▶ _Problem requirements_
Each record below should be printed exactly as it was written.

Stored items

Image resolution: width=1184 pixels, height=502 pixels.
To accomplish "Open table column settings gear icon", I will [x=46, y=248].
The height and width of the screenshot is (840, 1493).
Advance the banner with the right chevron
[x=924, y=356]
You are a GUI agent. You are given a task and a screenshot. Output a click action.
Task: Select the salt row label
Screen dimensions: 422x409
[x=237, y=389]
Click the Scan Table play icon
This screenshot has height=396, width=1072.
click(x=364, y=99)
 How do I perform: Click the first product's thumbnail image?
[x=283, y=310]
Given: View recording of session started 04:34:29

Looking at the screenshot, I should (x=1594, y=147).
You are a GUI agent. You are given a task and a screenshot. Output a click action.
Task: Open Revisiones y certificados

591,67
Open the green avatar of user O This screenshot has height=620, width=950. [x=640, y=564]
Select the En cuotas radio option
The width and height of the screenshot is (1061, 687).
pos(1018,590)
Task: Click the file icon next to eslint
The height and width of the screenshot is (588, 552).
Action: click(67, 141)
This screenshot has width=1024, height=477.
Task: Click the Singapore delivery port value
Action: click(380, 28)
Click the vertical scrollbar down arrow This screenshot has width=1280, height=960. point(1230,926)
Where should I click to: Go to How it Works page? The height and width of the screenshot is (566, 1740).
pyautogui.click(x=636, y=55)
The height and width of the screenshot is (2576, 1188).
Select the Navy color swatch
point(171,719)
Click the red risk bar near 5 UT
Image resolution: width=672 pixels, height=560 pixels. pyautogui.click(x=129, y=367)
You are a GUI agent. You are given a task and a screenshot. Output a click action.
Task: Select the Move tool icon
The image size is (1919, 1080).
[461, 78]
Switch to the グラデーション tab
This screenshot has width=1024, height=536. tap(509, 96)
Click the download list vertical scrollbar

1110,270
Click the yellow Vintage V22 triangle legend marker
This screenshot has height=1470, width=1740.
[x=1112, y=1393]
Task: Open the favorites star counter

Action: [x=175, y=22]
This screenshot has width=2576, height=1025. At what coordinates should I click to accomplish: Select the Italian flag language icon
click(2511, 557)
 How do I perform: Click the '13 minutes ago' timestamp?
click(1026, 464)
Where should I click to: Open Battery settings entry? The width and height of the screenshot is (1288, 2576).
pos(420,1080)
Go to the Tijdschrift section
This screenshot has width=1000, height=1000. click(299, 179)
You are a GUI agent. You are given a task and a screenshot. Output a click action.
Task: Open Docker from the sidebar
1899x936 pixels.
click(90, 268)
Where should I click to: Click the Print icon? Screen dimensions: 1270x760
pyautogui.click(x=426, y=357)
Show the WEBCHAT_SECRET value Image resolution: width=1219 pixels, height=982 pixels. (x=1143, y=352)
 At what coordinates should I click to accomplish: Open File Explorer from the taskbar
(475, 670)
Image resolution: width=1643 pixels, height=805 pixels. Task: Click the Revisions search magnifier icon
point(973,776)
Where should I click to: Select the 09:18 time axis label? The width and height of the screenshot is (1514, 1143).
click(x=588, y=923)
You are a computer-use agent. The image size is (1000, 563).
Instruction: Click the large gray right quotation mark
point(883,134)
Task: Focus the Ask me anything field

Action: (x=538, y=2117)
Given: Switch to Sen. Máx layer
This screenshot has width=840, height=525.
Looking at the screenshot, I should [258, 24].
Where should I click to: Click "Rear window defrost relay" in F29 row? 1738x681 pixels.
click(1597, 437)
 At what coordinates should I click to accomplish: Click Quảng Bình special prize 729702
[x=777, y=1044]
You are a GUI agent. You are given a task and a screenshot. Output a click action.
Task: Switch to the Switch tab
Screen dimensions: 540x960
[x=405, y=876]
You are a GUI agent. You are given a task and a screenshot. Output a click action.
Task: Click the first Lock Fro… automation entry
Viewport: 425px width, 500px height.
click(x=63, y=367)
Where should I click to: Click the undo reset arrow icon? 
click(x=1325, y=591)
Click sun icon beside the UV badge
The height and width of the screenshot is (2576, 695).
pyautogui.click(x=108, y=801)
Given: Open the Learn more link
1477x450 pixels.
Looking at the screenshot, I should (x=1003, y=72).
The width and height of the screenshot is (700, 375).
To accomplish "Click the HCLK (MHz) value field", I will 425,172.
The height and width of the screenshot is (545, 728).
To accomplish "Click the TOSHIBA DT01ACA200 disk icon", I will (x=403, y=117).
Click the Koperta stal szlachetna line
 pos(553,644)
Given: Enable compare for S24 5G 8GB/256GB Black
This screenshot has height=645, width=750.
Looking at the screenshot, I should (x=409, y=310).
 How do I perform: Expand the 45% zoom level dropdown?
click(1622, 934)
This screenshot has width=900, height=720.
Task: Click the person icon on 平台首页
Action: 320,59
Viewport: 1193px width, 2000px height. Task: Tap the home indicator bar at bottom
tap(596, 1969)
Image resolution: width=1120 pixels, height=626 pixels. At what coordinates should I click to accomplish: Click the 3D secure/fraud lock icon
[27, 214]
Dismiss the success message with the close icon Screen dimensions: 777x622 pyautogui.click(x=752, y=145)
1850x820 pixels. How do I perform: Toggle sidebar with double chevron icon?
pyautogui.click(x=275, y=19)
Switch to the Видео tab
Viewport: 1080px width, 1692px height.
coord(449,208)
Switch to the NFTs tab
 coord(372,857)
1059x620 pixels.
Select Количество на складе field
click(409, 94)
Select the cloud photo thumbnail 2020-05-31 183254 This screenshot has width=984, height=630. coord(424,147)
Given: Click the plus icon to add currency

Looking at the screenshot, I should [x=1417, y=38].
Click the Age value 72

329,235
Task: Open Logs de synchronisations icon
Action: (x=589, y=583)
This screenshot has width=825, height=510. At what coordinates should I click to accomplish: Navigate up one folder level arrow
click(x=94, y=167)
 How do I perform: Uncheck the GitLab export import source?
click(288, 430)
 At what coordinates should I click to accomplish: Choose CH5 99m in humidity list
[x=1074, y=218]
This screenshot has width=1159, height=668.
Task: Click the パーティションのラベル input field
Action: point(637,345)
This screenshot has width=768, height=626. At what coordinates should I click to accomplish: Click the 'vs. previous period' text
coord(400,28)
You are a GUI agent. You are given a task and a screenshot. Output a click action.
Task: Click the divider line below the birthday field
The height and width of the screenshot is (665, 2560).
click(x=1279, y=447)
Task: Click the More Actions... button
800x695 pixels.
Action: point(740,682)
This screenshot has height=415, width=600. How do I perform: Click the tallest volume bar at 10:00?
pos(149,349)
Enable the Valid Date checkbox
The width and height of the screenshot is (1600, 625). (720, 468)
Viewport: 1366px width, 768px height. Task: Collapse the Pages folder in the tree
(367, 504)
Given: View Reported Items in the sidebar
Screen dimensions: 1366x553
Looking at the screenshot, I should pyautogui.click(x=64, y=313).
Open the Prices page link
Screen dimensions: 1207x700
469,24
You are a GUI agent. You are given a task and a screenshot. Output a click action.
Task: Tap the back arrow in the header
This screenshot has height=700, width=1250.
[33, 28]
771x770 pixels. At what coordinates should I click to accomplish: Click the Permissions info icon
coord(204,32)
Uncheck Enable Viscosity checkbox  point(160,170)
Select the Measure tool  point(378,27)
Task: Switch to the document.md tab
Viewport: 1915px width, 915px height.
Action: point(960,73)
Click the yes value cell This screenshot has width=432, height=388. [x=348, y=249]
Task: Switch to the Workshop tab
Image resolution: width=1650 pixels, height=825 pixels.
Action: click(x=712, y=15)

▶ _Response_
Image resolution: width=1184 pixels, height=502 pixels.
To accomplish "Open table column settings gear icon", I will [x=46, y=248].
The height and width of the screenshot is (840, 1493).
Advance the banner with the right chevron
[x=924, y=356]
You are a GUI agent. You are given a task and a screenshot. Output a click action.
Task: Select the salt row label
Screen dimensions: 422x409
[x=237, y=389]
Click the Scan Table play icon
This screenshot has height=396, width=1072.
click(x=364, y=99)
 How do I perform: Click the first product's thumbnail image?
[x=283, y=310]
Given: View recording of session started 04:34:29

Looking at the screenshot, I should (x=1594, y=147).
You are a GUI agent. You are given a task and a screenshot. Output a click action.
Task: Open Revisiones y certificados

591,67
Open the green avatar of user O This screenshot has height=620, width=950. [x=640, y=564]
Select the En cuotas radio option
The width and height of the screenshot is (1061, 687).
pos(1018,590)
Task: Click the file icon next to eslint
The height and width of the screenshot is (588, 552).
Action: click(67, 141)
This screenshot has width=1024, height=477.
Task: Click the Singapore delivery port value
Action: click(380, 28)
Click the vertical scrollbar down arrow This screenshot has width=1280, height=960. point(1230,926)
Where should I click to: Go to How it Works page? The height and width of the screenshot is (566, 1740).
pyautogui.click(x=636, y=55)
The height and width of the screenshot is (2576, 1188).
Select the Navy color swatch
point(171,719)
Click the red risk bar near 5 UT
Image resolution: width=672 pixels, height=560 pixels. pyautogui.click(x=129, y=367)
You are a GUI agent. You are given a task and a screenshot. Output a click action.
Task: Select the Move tool icon
The image size is (1919, 1080).
[461, 78]
Switch to the グラデーション tab
This screenshot has width=1024, height=536. tap(509, 96)
Click the download list vertical scrollbar

1110,270
Click the yellow Vintage V22 triangle legend marker
This screenshot has height=1470, width=1740.
[x=1112, y=1393]
Task: Open the favorites star counter

Action: [x=175, y=22]
This screenshot has width=2576, height=1025. At what coordinates should I click to accomplish: Select the Italian flag language icon
click(2511, 557)
 How do I perform: Click the '13 minutes ago' timestamp?
click(1026, 464)
Where should I click to: Open Battery settings entry? The width and height of the screenshot is (1288, 2576).
pos(420,1080)
Go to the Tijdschrift section
This screenshot has width=1000, height=1000. click(299, 179)
You are a GUI agent. You are given a task and a screenshot. Output a click action.
Task: Open Docker from the sidebar
1899x936 pixels.
click(90, 268)
Where should I click to: Click the Print icon? Screen dimensions: 1270x760
pyautogui.click(x=426, y=357)
Show the WEBCHAT_SECRET value Image resolution: width=1219 pixels, height=982 pixels. (x=1143, y=352)
 At what coordinates should I click to accomplish: Open File Explorer from the taskbar
(475, 670)
Image resolution: width=1643 pixels, height=805 pixels. Task: Click the Revisions search magnifier icon
point(973,776)
Where should I click to: Select the 09:18 time axis label? The width and height of the screenshot is (1514, 1143).
click(x=588, y=923)
You are a computer-use agent. The image size is (1000, 563).
Instruction: Click the large gray right quotation mark
point(883,134)
Task: Focus the Ask me anything field

Action: (x=538, y=2117)
Given: Switch to Sen. Máx layer
This screenshot has width=840, height=525.
Looking at the screenshot, I should [258, 24].
Where should I click to: Click "Rear window defrost relay" in F29 row? 1738x681 pixels.
click(1597, 437)
 At what coordinates should I click to accomplish: Click Quảng Bình special prize 729702
[x=777, y=1044]
You are a GUI agent. You are given a task and a screenshot. Output a click action.
Task: Switch to the Switch tab
Screen dimensions: 540x960
[x=405, y=876]
You are a GUI agent. You are given a task and a screenshot. Output a click action.
Task: Click the first Lock Fro… automation entry
Viewport: 425px width, 500px height.
click(x=63, y=367)
Where should I click to: Click the undo reset arrow icon? 
click(x=1325, y=591)
Click sun icon beside the UV badge
The height and width of the screenshot is (2576, 695).
pyautogui.click(x=108, y=801)
Given: Open the Learn more link
1477x450 pixels.
Looking at the screenshot, I should (x=1003, y=72).
The width and height of the screenshot is (700, 375).
To accomplish "Click the HCLK (MHz) value field", I will 425,172.
The height and width of the screenshot is (545, 728).
To accomplish "Click the TOSHIBA DT01ACA200 disk icon", I will (x=403, y=117).
Click the Koperta stal szlachetna line
 pos(553,644)
Given: Enable compare for S24 5G 8GB/256GB Black
This screenshot has height=645, width=750.
Looking at the screenshot, I should (x=409, y=310).
 How do I perform: Expand the 45% zoom level dropdown?
click(1622, 934)
This screenshot has width=900, height=720.
Task: Click the person icon on 平台首页
Action: 320,59
Viewport: 1193px width, 2000px height. Task: Tap the home indicator bar at bottom
tap(596, 1969)
Image resolution: width=1120 pixels, height=626 pixels. At what coordinates should I click to accomplish: Click the 3D secure/fraud lock icon
[27, 214]
Dismiss the success message with the close icon Screen dimensions: 777x622 pyautogui.click(x=752, y=145)
1850x820 pixels. How do I perform: Toggle sidebar with double chevron icon?
pyautogui.click(x=275, y=19)
Switch to the Видео tab
Viewport: 1080px width, 1692px height.
coord(449,208)
Switch to the NFTs tab
 coord(372,857)
1059x620 pixels.
Select Количество на складе field
click(409, 94)
Select the cloud photo thumbnail 2020-05-31 183254 This screenshot has width=984, height=630. coord(424,147)
Given: Click the plus icon to add currency

Looking at the screenshot, I should [x=1417, y=38].
Click the Age value 72

329,235
Task: Open Logs de synchronisations icon
Action: (x=589, y=583)
This screenshot has width=825, height=510. At what coordinates should I click to accomplish: Navigate up one folder level arrow
click(x=94, y=167)
 How do I perform: Uncheck the GitLab export import source?
click(288, 430)
 At what coordinates should I click to accomplish: Choose CH5 99m in humidity list
[x=1074, y=218]
This screenshot has width=1159, height=668.
Task: Click the パーティションのラベル input field
Action: point(637,345)
This screenshot has width=768, height=626. At what coordinates should I click to accomplish: Click the 'vs. previous period' text
coord(400,28)
You are a GUI agent. You are given a task and a screenshot. Output a click action.
Task: Click the divider line below the birthday field
The height and width of the screenshot is (665, 2560).
click(x=1279, y=447)
Task: Click the More Actions... button
800x695 pixels.
Action: point(740,682)
This screenshot has height=415, width=600. How do I perform: Click the tallest volume bar at 10:00?
pos(149,349)
Enable the Valid Date checkbox
The width and height of the screenshot is (1600, 625). (720, 468)
Viewport: 1366px width, 768px height. Task: Collapse the Pages folder in the tree
(367, 504)
Given: View Reported Items in the sidebar
Screen dimensions: 1366x553
Looking at the screenshot, I should pyautogui.click(x=64, y=313).
Open the Prices page link
Screen dimensions: 1207x700
469,24
You are a GUI agent. You are given a task and a screenshot. Output a click action.
Task: Tap the back arrow in the header
This screenshot has height=700, width=1250.
[33, 28]
771x770 pixels. At what coordinates should I click to accomplish: Click the Permissions info icon
coord(204,32)
Uncheck Enable Viscosity checkbox  point(160,170)
Select the Measure tool  point(378,27)
Task: Switch to the document.md tab
Viewport: 1915px width, 915px height.
Action: point(960,73)
Click the yes value cell This screenshot has width=432, height=388. [x=348, y=249]
Task: Switch to the Workshop tab
Image resolution: width=1650 pixels, height=825 pixels.
Action: click(x=712, y=15)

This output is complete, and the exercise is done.